Shaun de Waal CD of the week
Despite the recent lionisation of (Sir) Paul McCartney, mostly on the back of a bunch of old Beatles leftovers, he is still less interesting than the other half of pop’s most famous songwriting partnership. John Lennon’s post-Beatles output was uneven (blame Yoko!), but at least he kept pushing at the boundaries of traditional pop songcraft.
The raw emotion that bleeds through Mother (“You had me, but I never had you”) and the pain that shrieks, literally, out of Cold Turkey took the Sixties/Seventies pop ditty places it had never been before.
Hearing such songs today (as collected on a new, expanded “very best of” package from EMI titled, a la Bob Marley’s, Legend) is still a bit of a shock — and a reminder that gut-wrenchers such as Kurt Cobain and Alanis Morrisette stand in Lennon’s shadow.
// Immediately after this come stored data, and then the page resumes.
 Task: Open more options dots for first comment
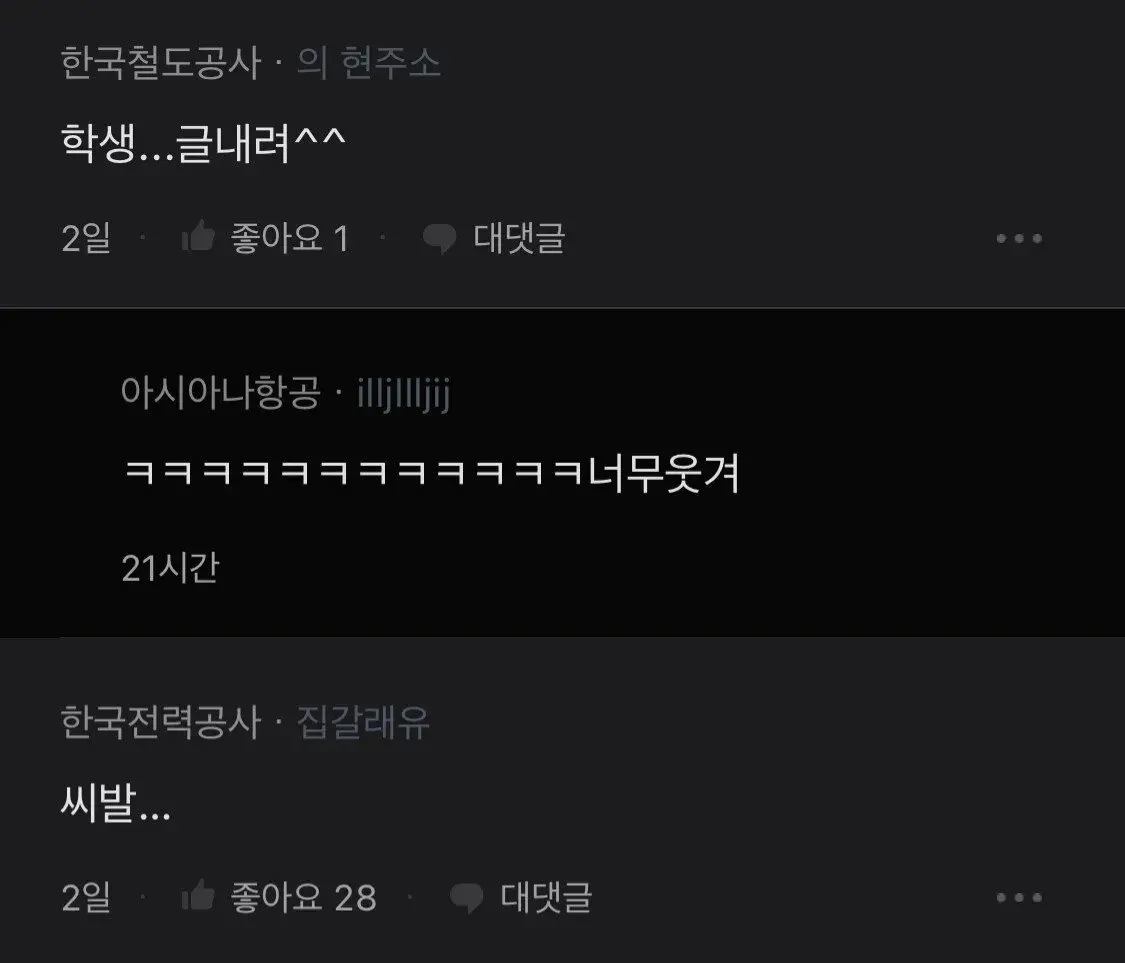(x=1019, y=238)
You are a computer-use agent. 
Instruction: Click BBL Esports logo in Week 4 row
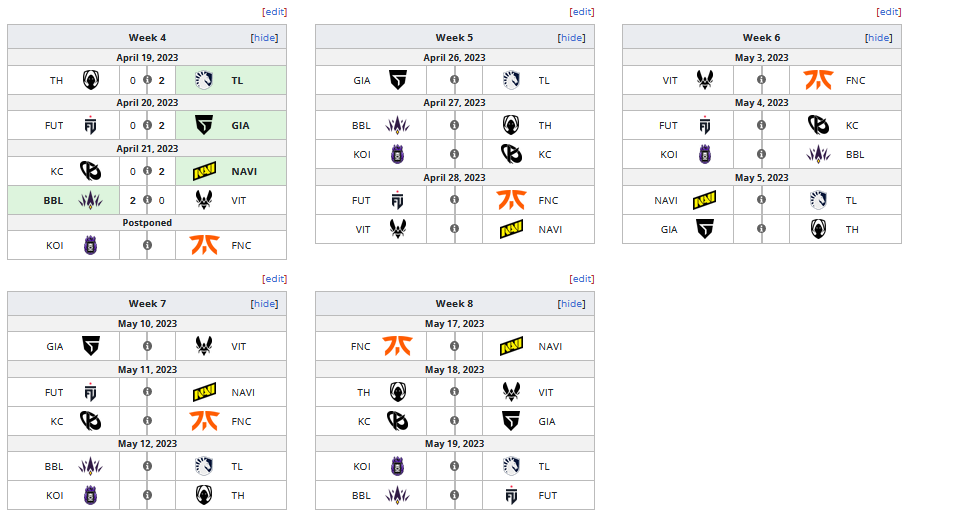(x=90, y=200)
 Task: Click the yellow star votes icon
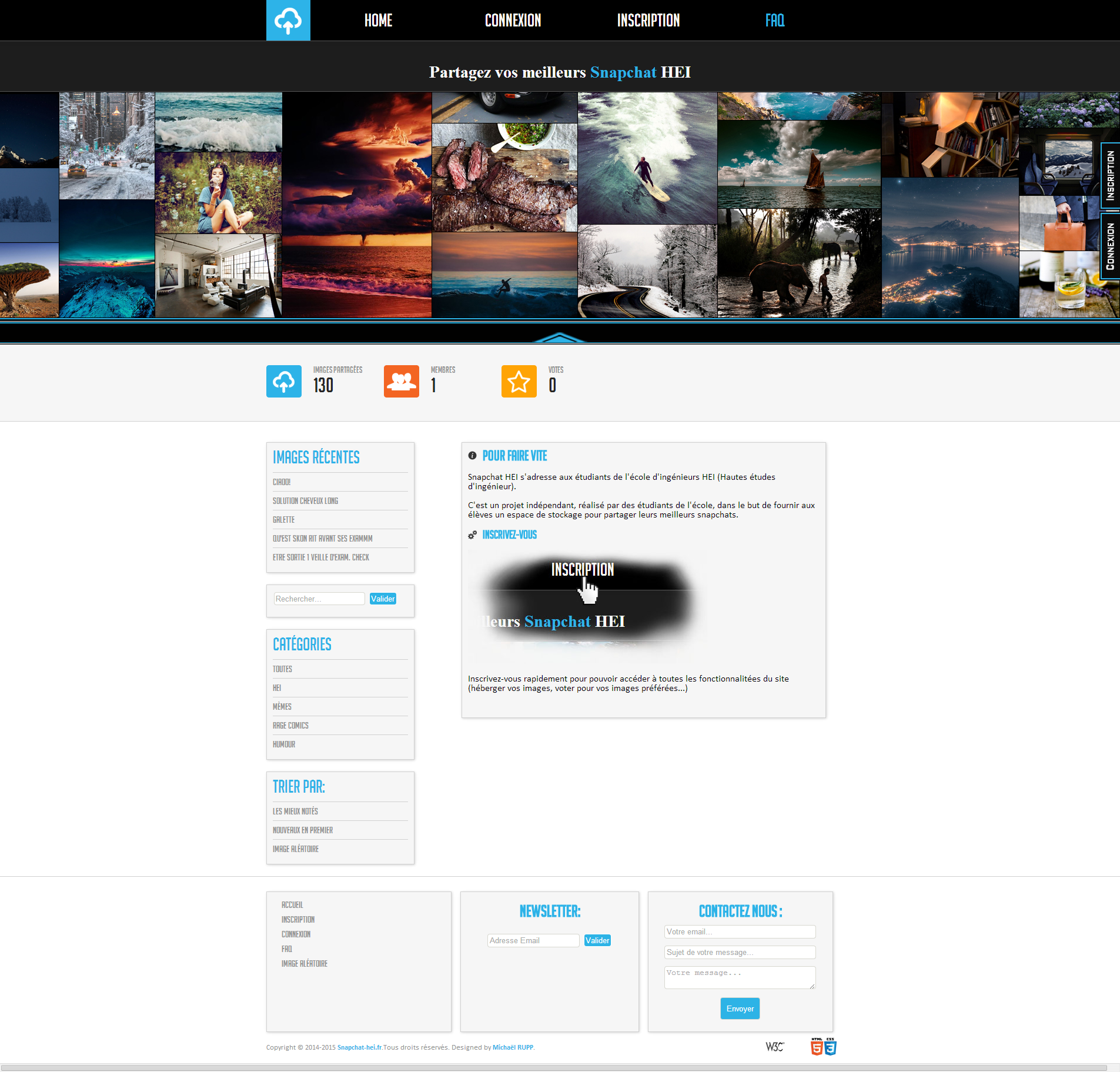[x=519, y=381]
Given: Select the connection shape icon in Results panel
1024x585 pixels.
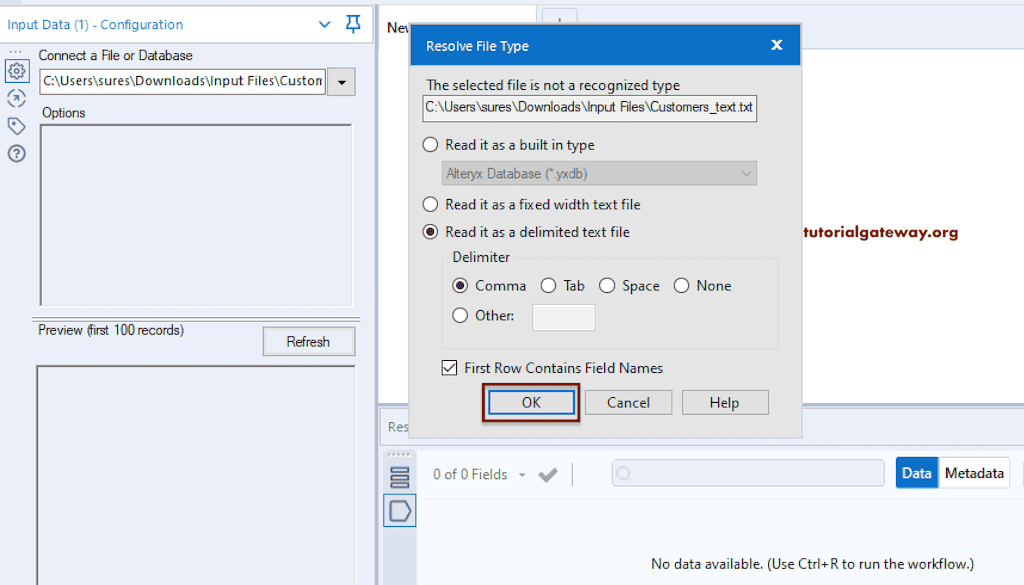Looking at the screenshot, I should 399,510.
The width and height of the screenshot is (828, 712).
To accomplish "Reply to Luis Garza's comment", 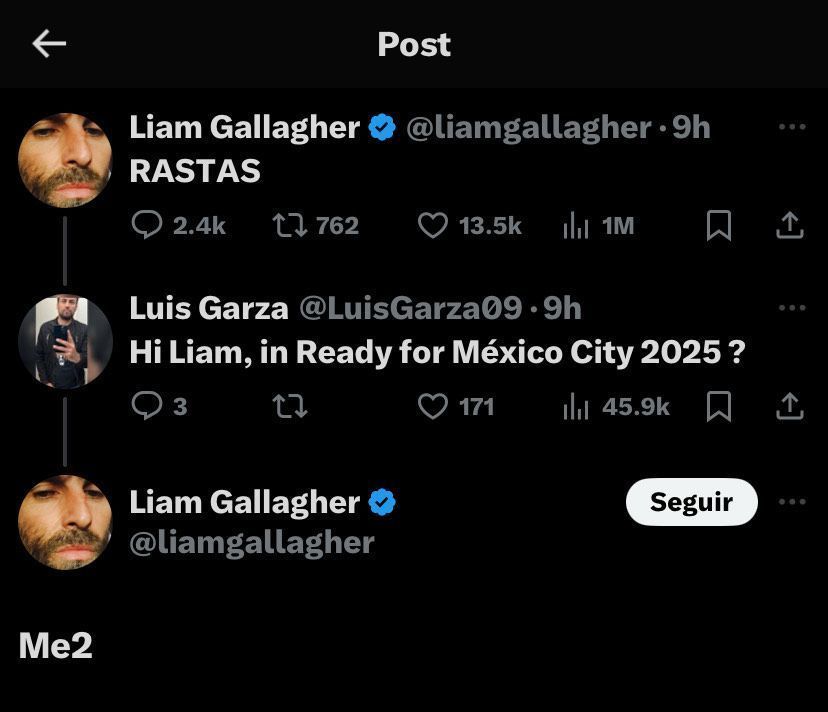I will point(148,406).
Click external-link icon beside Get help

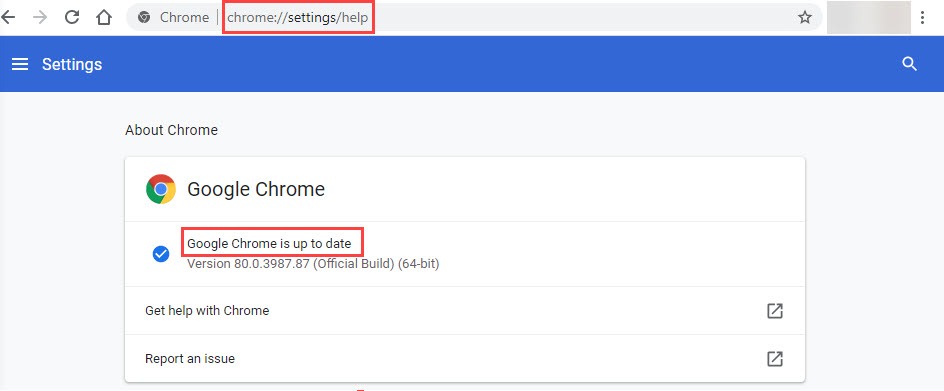pyautogui.click(x=775, y=311)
Songs of devotion to the beloved are not rare, but his paean to Yoko Ono, Woman, is so patently heart-felt, so clearly without artifice, that one almost feels a pang of embarrassment for the poor chap. Of course it is still superbly well-made in its very simplicity, but this is a defiantly grown- up song, one filled with human frailty, a whole lived-in narrative underneath it. No need for romantic stylings.
Between the harrowing and the touching moments are all Lennon’s myriad moods: gently utopian on Imagine, bitingly bitter on Working Class Hero, ruefully reflective on Jealous Guy, dreamily mystic on the gorgeous Mind Games.
Where were you when you heard he’d been shot?